EXTRACT TO READ
——————

# Perfect thick bone in rib-eye?



## french fries (Sep 5, 2008)

I bought a very nice bone in rib steak (aka bone in rib-eye). It's 1.6 lbs, and the thickness is only 1inch in the center, but 2inch where the bone is. 

I want to prepare it so it's rare. 

I just bought a "Cordon Bleu" book by Eric Treuille, who I respect a lot, but I'm surprised to see he recommends, for a rare steak, 2 hours outside the fridge, then 5mn on each side over a burner to sear it, then 20 min per pound + 20 min (that's over 50 min for my steak) in an oven @ 350 F. That seems like an awful lot of cooking? My gut feeling would be to sear it 2:30mn on each side, then maybe 10 or 15 min in an oven or another 3min on each side on a medium-slow burner - although I've never finished a steak in an oven before. I don't want blue, but I don't want medium-rare either. 

Any tips? 

Once the (stainless steel) pan comes out of the oven, will the fond still be useable to make a sauce? 

Thanks!!


----------



## boar_d_laze (Feb 13, 2008)

Your instinct is very good. 

Remove the steak from the refrigerator, and put it in a closely fitting pan. Add about 1-1/2 tbs of red wine and 1 tbs of Worcestershire sauce to the pan, turn the steak so it's well coated, and cover the pan with cling wrap. After 15 minutes, turn the steak. In another five minutes the steak will be sufficiently tempered to cook. 

Meanwhile preheat the oven to 425.

——————

DATASET

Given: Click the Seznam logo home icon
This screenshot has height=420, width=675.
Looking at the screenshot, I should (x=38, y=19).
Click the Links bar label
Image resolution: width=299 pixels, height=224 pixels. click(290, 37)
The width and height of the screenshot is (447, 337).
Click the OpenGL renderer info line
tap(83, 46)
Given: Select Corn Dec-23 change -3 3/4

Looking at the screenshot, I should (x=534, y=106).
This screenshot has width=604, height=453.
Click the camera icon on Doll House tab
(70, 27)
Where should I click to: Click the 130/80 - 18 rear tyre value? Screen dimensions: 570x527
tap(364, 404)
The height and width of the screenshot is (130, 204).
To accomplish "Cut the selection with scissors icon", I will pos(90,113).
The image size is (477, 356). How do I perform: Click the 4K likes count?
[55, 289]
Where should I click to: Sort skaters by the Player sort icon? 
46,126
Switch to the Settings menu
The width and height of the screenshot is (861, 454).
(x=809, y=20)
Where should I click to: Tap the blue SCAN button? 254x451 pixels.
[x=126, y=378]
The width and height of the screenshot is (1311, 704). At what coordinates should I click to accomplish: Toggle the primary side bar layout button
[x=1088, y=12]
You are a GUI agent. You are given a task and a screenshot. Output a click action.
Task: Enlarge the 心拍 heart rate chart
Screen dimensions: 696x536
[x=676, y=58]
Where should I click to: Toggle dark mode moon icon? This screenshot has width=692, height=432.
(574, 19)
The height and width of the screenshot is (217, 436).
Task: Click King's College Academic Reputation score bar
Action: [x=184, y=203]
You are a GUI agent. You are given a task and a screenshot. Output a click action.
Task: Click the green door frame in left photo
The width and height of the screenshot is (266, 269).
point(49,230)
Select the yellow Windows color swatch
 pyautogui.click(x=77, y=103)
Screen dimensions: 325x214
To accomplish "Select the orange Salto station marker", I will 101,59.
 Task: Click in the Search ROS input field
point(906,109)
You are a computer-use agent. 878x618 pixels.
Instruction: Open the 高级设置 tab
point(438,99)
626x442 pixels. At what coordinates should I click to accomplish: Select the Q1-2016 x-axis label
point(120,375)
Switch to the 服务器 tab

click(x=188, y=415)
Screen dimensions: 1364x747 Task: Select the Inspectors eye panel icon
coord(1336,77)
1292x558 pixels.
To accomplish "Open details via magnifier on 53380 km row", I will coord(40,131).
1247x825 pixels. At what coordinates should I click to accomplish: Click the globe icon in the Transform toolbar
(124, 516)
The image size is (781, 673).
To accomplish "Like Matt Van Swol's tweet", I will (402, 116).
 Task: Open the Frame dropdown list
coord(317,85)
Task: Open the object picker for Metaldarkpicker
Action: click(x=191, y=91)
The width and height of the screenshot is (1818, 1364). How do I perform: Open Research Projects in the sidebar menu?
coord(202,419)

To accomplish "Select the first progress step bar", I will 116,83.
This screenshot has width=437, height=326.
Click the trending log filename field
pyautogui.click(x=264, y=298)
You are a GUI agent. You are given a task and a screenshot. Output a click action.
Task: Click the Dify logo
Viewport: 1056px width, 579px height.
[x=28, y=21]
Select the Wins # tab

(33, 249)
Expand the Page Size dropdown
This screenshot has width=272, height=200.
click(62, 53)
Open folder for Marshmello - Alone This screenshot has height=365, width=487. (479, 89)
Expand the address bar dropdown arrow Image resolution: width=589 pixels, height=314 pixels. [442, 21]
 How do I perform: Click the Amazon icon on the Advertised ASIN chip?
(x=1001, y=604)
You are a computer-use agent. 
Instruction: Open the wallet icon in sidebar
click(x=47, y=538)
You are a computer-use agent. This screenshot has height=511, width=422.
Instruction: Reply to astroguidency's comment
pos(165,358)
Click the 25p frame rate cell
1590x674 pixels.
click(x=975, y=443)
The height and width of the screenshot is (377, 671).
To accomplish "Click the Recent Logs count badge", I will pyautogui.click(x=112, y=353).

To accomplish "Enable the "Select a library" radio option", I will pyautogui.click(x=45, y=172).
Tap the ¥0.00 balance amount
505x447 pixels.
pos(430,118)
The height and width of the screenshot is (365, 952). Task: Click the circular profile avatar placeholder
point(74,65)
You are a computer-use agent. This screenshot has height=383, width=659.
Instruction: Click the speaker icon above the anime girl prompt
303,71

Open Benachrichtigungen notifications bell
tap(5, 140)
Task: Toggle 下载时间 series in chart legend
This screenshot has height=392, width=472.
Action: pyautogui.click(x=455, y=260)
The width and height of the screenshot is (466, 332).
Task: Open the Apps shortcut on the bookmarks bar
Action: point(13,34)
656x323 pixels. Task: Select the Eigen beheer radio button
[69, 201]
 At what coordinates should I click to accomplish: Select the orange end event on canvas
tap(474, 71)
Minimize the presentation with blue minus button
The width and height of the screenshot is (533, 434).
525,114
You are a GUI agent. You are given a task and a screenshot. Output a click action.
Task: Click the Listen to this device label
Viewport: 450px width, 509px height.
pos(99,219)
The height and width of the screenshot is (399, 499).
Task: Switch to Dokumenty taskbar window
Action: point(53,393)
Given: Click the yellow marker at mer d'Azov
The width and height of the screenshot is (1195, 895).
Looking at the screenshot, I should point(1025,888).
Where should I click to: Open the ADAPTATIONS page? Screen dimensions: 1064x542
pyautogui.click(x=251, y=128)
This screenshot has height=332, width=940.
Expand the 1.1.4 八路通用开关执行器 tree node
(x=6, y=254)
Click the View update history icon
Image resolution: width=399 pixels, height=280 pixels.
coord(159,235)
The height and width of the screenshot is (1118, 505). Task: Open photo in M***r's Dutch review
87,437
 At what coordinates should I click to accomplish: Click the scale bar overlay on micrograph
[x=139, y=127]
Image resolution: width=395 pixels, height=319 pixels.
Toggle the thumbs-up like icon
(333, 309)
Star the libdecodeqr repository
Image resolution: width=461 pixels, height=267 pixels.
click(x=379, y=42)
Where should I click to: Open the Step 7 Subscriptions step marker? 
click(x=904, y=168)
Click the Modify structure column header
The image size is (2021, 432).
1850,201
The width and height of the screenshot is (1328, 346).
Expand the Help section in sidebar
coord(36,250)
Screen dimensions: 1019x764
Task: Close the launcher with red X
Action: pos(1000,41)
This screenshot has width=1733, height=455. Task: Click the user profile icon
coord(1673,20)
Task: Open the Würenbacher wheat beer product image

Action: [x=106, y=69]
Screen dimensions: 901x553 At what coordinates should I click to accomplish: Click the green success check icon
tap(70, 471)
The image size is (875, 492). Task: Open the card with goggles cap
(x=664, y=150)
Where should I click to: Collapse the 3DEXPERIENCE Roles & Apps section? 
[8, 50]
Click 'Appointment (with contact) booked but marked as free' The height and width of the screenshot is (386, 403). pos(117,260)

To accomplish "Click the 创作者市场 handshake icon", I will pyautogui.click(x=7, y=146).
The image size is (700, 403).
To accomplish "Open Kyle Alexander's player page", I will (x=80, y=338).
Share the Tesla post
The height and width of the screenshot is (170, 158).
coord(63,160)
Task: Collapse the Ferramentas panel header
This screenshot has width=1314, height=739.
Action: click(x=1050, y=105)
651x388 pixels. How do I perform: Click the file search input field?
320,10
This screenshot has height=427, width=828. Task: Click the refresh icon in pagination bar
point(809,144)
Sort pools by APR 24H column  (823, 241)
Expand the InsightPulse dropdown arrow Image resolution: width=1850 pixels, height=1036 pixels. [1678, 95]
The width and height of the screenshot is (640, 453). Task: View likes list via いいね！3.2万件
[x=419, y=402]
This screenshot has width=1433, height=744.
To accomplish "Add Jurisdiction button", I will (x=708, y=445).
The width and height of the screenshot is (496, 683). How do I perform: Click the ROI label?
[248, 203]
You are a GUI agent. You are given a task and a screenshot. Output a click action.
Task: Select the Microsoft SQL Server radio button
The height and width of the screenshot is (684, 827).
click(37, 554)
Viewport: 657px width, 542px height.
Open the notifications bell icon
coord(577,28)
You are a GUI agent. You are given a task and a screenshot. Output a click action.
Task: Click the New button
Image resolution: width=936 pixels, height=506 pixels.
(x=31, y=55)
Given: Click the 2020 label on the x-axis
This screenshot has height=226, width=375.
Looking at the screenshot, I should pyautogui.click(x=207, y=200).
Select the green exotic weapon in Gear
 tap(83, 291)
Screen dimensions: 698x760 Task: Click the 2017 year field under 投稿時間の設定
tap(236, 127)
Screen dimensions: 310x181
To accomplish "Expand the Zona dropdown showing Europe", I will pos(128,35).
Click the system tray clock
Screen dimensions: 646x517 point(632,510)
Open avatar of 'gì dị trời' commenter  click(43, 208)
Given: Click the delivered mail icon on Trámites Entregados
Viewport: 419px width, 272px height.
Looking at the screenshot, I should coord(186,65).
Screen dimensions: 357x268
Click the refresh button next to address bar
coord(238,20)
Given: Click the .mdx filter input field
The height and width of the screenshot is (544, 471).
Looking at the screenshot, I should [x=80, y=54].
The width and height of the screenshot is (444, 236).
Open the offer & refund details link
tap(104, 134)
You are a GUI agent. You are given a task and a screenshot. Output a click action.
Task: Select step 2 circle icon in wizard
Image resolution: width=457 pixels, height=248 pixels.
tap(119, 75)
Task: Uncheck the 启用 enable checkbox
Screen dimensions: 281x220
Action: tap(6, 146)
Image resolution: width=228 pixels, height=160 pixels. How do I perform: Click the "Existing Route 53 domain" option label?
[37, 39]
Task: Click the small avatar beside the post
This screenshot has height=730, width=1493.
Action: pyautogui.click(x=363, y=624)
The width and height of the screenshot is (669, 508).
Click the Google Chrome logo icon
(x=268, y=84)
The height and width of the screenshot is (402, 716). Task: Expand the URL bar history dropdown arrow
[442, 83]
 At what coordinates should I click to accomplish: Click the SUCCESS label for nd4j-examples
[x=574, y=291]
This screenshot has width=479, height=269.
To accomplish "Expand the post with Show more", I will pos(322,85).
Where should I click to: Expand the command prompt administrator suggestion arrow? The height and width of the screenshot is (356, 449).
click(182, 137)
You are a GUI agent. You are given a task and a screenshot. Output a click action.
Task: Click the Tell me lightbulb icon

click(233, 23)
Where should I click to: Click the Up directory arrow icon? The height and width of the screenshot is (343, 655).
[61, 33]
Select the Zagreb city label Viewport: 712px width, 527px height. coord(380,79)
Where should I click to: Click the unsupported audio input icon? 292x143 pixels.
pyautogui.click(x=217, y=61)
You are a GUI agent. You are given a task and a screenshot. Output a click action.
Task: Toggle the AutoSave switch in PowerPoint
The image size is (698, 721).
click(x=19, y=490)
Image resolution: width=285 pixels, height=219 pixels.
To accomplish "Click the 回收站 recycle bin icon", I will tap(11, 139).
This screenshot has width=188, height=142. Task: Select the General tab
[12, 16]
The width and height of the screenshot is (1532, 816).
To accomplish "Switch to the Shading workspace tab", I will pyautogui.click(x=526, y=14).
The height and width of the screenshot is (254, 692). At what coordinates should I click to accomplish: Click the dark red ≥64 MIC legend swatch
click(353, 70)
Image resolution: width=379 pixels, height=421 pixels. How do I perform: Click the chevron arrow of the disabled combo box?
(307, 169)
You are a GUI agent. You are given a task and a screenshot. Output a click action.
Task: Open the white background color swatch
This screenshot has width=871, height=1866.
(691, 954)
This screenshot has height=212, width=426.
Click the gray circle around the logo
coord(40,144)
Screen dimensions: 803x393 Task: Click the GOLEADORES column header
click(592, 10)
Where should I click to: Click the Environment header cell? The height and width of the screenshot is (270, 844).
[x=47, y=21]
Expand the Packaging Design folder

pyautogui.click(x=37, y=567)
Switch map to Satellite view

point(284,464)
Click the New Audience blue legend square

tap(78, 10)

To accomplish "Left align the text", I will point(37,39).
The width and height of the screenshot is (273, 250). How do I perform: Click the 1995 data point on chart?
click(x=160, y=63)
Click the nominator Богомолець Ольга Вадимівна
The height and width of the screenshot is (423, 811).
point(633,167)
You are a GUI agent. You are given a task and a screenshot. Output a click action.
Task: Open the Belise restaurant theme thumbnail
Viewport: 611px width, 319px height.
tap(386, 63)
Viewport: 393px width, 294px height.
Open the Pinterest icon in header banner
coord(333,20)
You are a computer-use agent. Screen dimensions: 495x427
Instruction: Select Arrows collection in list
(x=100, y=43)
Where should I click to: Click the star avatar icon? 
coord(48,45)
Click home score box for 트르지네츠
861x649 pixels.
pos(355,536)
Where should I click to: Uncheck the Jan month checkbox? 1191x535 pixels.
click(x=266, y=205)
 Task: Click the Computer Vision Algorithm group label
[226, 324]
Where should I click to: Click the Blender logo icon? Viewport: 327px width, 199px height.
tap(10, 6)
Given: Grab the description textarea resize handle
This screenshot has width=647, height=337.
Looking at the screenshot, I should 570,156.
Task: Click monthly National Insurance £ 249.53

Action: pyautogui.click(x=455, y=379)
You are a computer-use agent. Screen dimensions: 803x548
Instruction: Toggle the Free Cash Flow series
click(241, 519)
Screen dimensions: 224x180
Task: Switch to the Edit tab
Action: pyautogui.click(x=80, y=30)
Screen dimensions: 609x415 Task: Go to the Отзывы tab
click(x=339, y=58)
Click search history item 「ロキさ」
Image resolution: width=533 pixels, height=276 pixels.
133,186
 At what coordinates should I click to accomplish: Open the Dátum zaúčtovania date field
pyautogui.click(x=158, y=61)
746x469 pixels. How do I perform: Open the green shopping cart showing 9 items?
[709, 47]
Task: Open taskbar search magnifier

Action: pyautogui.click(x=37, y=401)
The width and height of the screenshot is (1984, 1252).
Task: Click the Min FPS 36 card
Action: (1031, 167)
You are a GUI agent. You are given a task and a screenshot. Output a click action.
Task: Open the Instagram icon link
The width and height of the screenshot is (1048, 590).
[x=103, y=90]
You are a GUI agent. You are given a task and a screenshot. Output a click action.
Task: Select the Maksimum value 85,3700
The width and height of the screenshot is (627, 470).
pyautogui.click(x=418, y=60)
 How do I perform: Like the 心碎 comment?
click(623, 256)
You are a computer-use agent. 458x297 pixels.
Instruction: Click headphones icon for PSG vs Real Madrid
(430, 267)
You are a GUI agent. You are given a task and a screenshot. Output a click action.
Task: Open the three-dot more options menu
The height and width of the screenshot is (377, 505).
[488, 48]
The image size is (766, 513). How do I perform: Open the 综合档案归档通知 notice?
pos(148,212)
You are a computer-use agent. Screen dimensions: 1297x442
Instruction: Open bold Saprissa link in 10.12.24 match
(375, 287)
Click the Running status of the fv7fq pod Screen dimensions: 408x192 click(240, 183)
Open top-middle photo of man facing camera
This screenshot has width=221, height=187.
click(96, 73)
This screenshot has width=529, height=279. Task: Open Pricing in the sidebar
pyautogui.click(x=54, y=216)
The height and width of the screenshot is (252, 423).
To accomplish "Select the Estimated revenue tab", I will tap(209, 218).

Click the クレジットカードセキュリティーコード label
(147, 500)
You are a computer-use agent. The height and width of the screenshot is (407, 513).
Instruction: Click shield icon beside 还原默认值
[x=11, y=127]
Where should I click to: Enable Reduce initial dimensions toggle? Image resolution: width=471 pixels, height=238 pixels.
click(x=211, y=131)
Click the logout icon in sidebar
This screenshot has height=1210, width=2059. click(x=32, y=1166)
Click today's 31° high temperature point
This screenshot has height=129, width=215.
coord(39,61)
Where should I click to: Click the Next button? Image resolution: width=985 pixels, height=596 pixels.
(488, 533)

——————

REQUIRED WORK
- A) In the rib-eye thread, why does the original poster doubt the cookbook's method for a rare steak? Answer in one to three sentences.
- B) Write out word for word the part of the rib-eye thread starting with "I just bought" and going on through "(Feb 13, 2008)".
None of the entries are used for what follows.

SOLVED TASKS
- A) The book calls for 20 minutes per pound plus 20 minutes in a 350 F oven after searing. For the 1.6 lb steak, that would be over 50 minutes, which seems like far too much cooking for a steak meant to be rare.

- B)
I just bought a "Cordon Bleu" book by Eric Treuille, who I respect a lot, but I'm surprised to see he recommends, for a rare steak, 2 hours outside the fridge, then 5mn on each side over a burner to sear it, then 20 min per pound + 20 min (that's over 50 min for my steak) in an oven @ 350 F. That seems like an awful lot of cooking? My gut feeling would be to sear it 2:30mn on each side, then maybe 10 or 15 min in an oven or another 3min on each side on a medium-slow burner - although I've never finished a steak in an oven before. I don't want blue, but I don't want medium-rare either. 

Any tips? 

Once the (stainless steel) pan comes out of the oven, will the fond still be useable to make a sauce? 

Thanks!!


----------



## boar_d_laze (Feb 13, 2008)